Notwithstanding both feasibility and willingness of anticoagulation, some physicians would prefer not to use anticoagulants. Clinical trials and current guidelines strongly support APs as an alternative.7,12,13 For this reason, it is difficult to explain the low use of APs in our study. Low exposure to APs was particularly surprising, considering that the attributable effectiveness in terms of death reduction was 35%.
In our study, the most important factor associated with ATT during follow-up was treatment before hospitalization. This implies that patients who were previously treated continued to be treated after hospitalizations as well as those who were not previously treated remained untreated. This data showed that hospitalization did not contribute to (re)consideration of risk. This fact seems to suggest that clinical risk is not handled as a dynamic notion, but as a static concept where clinical events appear not to contribute to global management.
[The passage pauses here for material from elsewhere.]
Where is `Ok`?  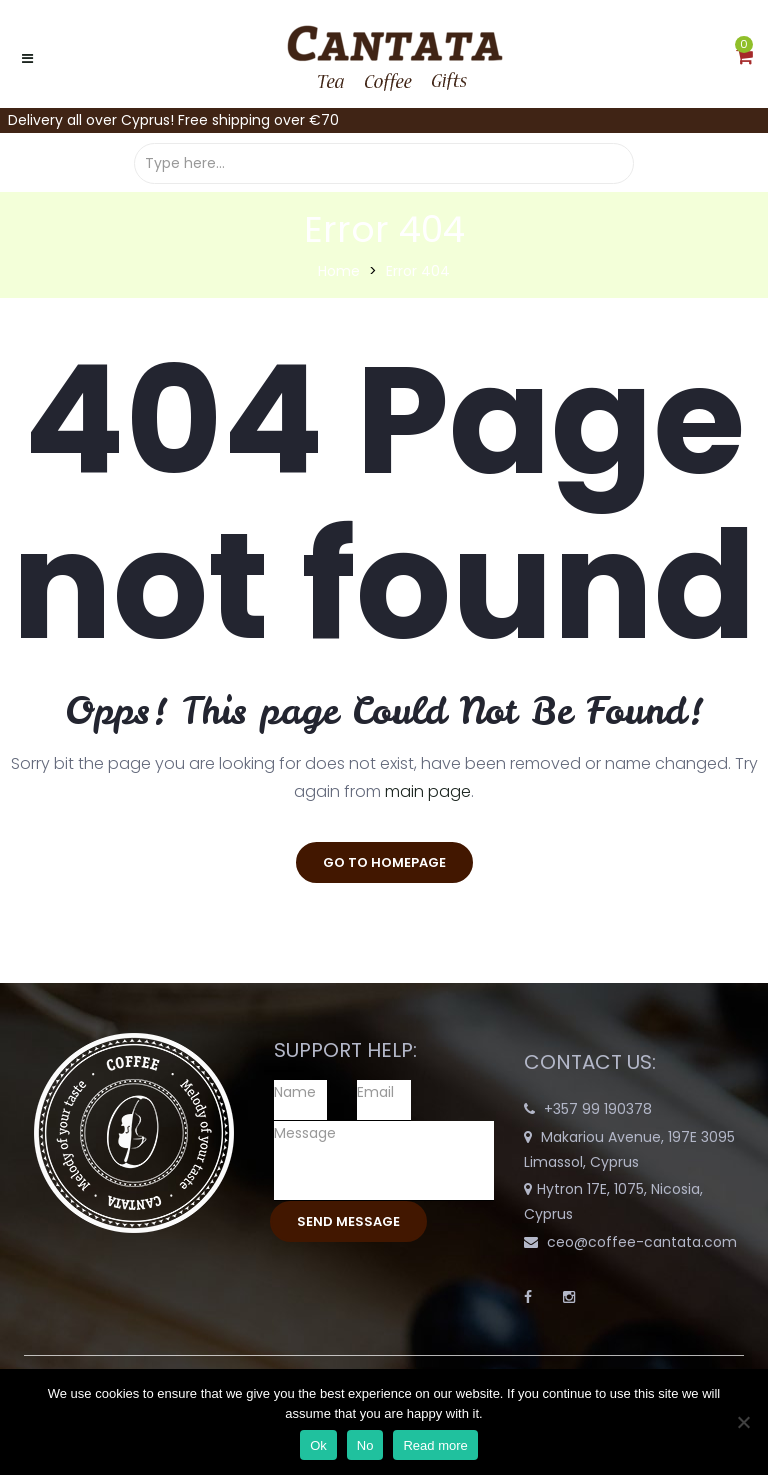
Ok is located at coordinates (318, 1445).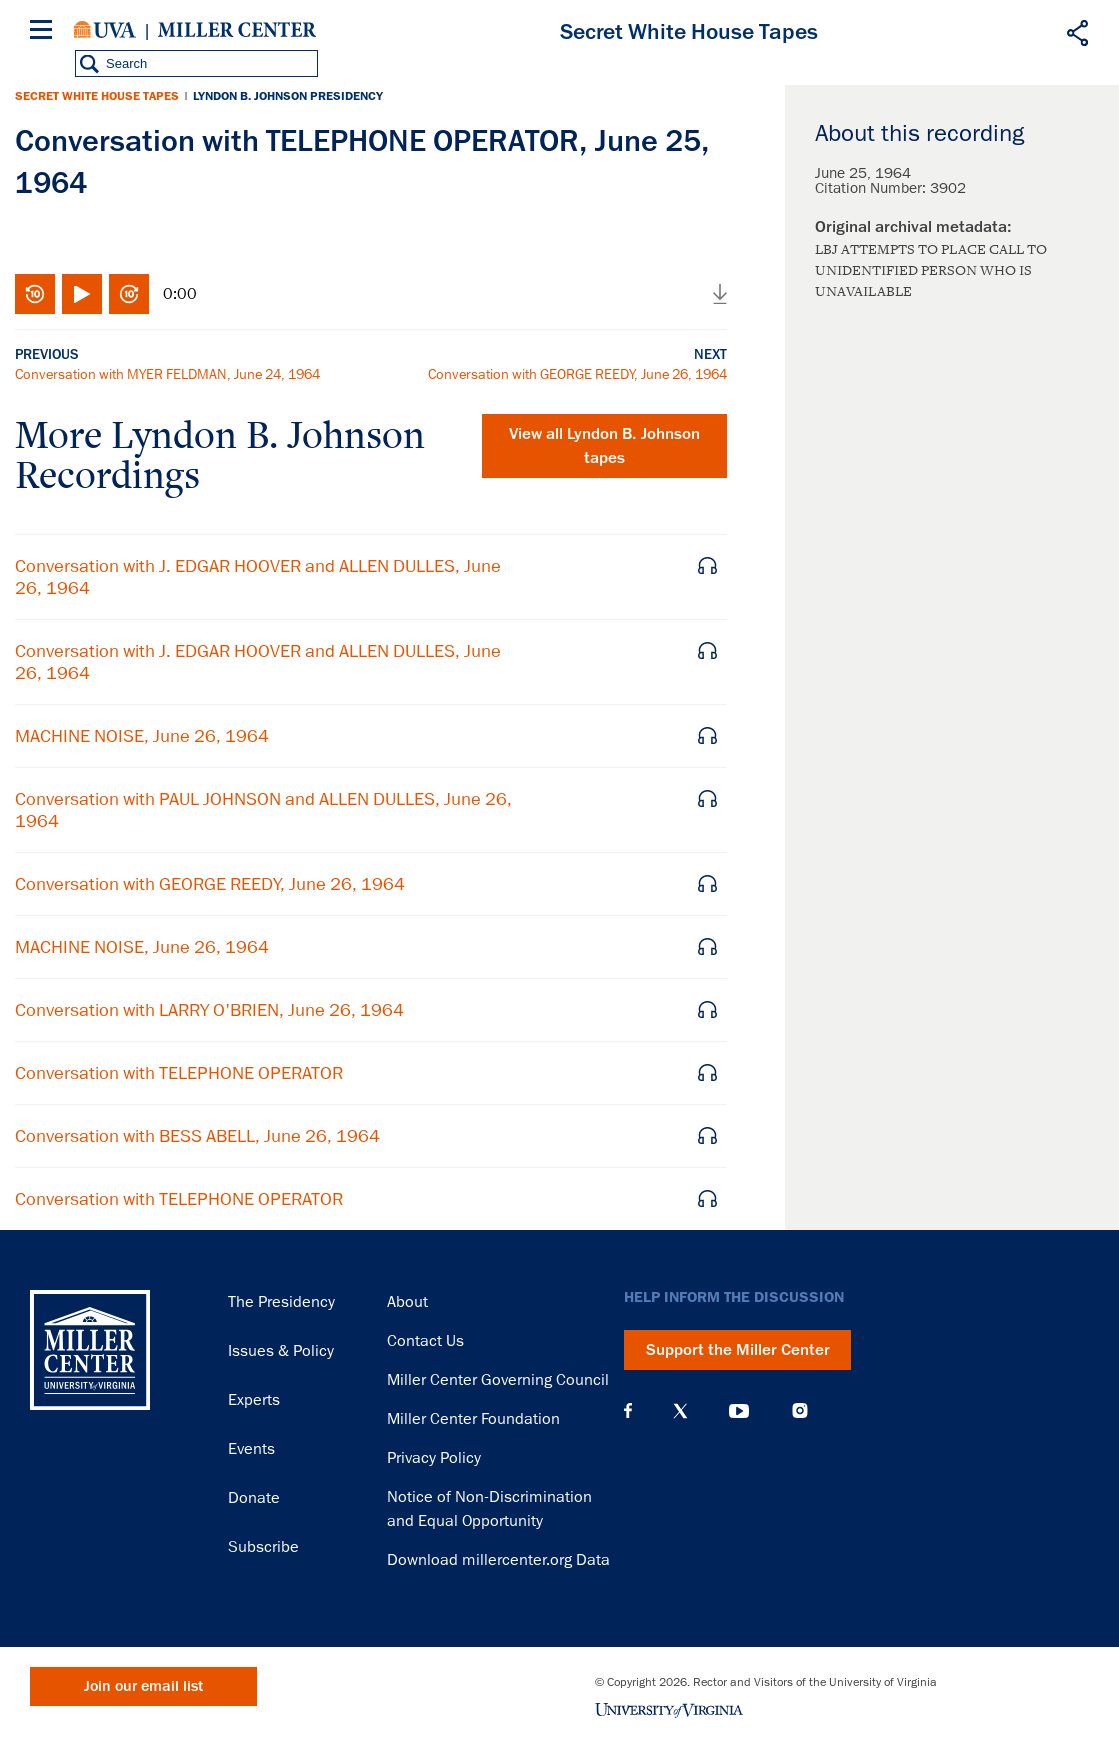 The image size is (1119, 1739). I want to click on University of Virginia, so click(105, 30).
Antithrombotic therapy and prognosis
We found that ATT reduced more significantly mortality than thrombotic events. We speculate that this fact could be related to a more significant reduction of fatal than non-fatal strokes among elderly patients. In our cohort, the reduction in total mortality with both anticoagulant and AP agents appears to be even greater than that observed in randomized trials, suggesting also that the attributable effectiveness is larger with increasing clinical risk.
Limitations of the study
The inherent limitations of this type of analysis are related to confounding by indication. In order to avoid this, four methodological techniques were applied that confirmed main results: multivariable statistical model, several subgroups analysis, the use of PS, and a sensitivity analysis. In fact, treatment effect was independent of major comorbidities and was equally distributed among various subgroups of high-risk patients. The results were additionally consistent among patients who survived 30, 60, or 90 days after the index hospitalization and they were materially unchanged, using correction with PSs. Moreover, these findings were consistent across three unrelated health-care settings.
We should mention that we studied only patients hospitalized with AF and that the high rate of under-treatment observed applies only to these patients. We can hypothesize that the rates of treatment could be even lower among ambulatory patients; however, our data could not provide definitive conclusions.
We assessed safety on the basis of hospitalization-associated diagnosis for major bleeding. This approach has two main limitations: (i) it does not permit to study minor/frequent episodes of bleeding and (ii) it is based on a codification that could not express the real burden of bleeding. However, available data can certainly rule out an excess of fatal bleeding among patients exposed to ATT.
Finally, these results have been obtained in one country: they are, however, very consistent with those who have described other situations.512,35 More substantially, data reflecting practices usually have a limited degree of generalization. Conversely, the correlation between exposures and outcomes provides a high degree of generalization: as is the case of the present condition, any time we face a situation of unsatisfactory compliance, dramatic negative implications must be expected to occur.
In conclusion, our data demonstrated that ATT was underused, also in patients without comorbidities. Exposure to ATT is associated with improved survival among elderly high-risk community patients hospitalized with AF.
Conflict of interest: none declared.